## START Task data
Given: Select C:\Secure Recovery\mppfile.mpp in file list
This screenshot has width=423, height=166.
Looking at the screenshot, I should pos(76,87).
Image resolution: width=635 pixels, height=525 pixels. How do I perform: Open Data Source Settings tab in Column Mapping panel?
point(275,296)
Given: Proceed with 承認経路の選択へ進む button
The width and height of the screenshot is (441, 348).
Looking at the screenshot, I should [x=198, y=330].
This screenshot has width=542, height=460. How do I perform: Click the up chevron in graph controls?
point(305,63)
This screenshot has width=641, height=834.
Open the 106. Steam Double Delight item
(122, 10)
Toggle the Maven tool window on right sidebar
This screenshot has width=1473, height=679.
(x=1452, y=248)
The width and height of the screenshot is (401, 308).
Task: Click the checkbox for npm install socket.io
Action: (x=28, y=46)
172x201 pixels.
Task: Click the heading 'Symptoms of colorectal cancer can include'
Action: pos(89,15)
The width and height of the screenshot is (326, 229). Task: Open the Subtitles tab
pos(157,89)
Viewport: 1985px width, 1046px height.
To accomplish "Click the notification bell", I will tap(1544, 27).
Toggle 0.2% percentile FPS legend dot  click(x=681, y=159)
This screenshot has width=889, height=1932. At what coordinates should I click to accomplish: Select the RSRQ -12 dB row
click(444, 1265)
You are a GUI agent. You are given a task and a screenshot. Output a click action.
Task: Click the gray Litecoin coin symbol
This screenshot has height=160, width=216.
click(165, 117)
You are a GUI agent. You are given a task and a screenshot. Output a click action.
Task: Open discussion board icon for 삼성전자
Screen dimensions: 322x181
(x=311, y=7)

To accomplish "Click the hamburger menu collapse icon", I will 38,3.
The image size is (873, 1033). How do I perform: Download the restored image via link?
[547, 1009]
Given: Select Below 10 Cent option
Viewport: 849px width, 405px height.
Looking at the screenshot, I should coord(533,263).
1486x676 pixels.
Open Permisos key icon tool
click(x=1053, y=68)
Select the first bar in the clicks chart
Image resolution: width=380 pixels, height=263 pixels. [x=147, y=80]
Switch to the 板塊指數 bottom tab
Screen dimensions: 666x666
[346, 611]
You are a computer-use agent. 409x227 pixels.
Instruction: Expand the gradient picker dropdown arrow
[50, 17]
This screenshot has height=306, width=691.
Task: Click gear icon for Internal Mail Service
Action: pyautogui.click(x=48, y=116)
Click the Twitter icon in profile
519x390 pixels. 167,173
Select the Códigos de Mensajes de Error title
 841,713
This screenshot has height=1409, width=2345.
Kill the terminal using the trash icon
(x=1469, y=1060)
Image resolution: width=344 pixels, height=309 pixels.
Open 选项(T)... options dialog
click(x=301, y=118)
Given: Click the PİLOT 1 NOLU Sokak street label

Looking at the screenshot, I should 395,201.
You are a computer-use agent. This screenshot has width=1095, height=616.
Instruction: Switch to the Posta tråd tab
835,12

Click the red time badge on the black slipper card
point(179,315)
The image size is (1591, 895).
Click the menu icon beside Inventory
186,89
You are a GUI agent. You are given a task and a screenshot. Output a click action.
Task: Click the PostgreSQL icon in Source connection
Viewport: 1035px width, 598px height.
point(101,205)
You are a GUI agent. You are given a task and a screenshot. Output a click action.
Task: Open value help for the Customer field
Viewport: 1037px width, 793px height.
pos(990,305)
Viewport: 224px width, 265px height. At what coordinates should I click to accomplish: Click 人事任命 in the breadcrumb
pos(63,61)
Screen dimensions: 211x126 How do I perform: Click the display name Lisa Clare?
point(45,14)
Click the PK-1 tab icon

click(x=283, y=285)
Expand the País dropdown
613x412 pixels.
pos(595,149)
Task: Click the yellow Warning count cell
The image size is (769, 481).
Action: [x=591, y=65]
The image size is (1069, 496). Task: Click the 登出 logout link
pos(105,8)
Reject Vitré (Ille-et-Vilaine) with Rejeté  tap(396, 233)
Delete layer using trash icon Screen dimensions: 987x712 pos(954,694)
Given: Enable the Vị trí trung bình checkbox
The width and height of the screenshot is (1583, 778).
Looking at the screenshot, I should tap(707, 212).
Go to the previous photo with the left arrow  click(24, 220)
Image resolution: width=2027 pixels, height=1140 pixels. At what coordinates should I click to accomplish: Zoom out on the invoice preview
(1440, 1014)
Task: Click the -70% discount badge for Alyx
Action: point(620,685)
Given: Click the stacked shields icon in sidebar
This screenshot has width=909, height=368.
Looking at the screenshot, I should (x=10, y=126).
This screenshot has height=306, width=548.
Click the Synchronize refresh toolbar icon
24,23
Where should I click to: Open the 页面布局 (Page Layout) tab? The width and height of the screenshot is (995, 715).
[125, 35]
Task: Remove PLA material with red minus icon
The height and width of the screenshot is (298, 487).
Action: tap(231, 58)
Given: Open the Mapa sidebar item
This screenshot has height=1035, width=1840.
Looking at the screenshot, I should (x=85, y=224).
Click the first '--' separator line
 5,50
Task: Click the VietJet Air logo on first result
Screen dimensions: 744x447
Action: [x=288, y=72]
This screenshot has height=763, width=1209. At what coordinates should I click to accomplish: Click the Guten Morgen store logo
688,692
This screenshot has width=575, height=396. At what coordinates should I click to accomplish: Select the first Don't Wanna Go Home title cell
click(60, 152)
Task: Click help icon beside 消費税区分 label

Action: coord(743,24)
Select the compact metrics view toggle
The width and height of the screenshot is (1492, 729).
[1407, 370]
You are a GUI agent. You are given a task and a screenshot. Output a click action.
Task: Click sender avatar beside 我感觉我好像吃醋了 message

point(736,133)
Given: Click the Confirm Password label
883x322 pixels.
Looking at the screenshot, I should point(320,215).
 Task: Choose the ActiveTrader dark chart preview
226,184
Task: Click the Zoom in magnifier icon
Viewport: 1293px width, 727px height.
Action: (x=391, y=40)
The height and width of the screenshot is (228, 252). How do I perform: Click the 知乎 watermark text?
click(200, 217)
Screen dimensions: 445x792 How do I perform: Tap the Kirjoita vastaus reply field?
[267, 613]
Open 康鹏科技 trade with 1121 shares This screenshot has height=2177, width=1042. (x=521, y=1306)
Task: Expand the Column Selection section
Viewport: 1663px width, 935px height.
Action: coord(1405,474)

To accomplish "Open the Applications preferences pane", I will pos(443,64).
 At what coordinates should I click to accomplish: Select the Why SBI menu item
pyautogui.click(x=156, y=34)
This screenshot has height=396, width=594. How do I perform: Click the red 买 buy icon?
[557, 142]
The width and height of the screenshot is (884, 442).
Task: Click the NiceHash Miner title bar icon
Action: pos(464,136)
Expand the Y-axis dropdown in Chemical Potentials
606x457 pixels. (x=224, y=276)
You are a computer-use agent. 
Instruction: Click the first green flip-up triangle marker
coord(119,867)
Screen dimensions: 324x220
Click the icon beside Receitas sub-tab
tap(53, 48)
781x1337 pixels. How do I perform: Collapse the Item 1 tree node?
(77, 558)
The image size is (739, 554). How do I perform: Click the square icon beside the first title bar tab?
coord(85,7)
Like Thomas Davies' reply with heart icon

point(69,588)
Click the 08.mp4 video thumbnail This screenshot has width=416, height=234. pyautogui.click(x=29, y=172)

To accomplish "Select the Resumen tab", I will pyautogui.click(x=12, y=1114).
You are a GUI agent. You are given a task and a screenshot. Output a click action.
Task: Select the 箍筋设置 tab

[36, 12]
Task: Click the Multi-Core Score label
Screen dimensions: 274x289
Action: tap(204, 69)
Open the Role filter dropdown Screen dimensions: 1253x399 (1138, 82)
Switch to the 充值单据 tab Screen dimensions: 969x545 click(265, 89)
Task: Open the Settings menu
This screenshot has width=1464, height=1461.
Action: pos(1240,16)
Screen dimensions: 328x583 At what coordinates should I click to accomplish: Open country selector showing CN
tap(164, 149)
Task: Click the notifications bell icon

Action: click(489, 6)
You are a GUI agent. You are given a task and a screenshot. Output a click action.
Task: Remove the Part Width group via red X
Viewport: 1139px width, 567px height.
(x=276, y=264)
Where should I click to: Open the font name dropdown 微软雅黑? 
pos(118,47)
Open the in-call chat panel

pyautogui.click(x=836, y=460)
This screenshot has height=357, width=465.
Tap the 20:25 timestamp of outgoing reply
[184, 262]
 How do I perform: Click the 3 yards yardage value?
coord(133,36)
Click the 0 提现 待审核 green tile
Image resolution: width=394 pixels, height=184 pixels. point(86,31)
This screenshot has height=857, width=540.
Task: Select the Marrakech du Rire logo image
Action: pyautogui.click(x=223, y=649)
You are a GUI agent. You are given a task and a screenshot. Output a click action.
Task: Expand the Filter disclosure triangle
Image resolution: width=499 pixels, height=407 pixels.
## END Task data
- **What you need to do**
Quote the listing above exactly, beginning with the line that contains "Toggle the Maven tool window on right sidebar" and continuing through the line that contains "172x201 pixels.", with both of those lines included.

- **Solution to the problem**
Toggle the Maven tool window on right sidebar
This screenshot has width=1473, height=679.
(x=1452, y=248)
The width and height of the screenshot is (401, 308).
Task: Click the checkbox for npm install socket.io
Action: (x=28, y=46)
172x201 pixels.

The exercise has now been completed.